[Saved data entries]
# # # # # # #

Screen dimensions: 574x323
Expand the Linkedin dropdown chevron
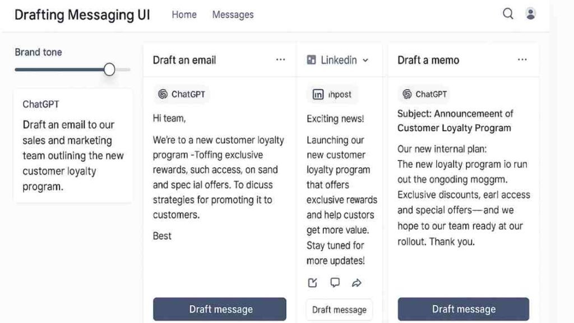(365, 61)
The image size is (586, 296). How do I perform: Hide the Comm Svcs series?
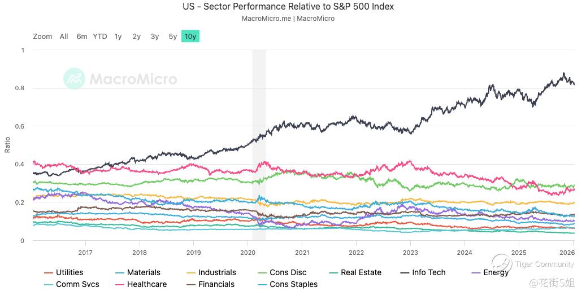pos(76,284)
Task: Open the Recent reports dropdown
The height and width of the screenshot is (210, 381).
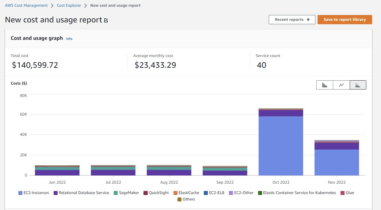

# # # # # # #

Exactly as written above, print every line of the data but not its pictures.

Screen dimensions: 574x323
Expand the Linkedin dropdown chevron
(365, 61)
The image size is (586, 296). How do I perform: Hide the Comm Svcs series?
pos(76,284)
Task: Open the Recent reports dropdown
The height and width of the screenshot is (210, 381).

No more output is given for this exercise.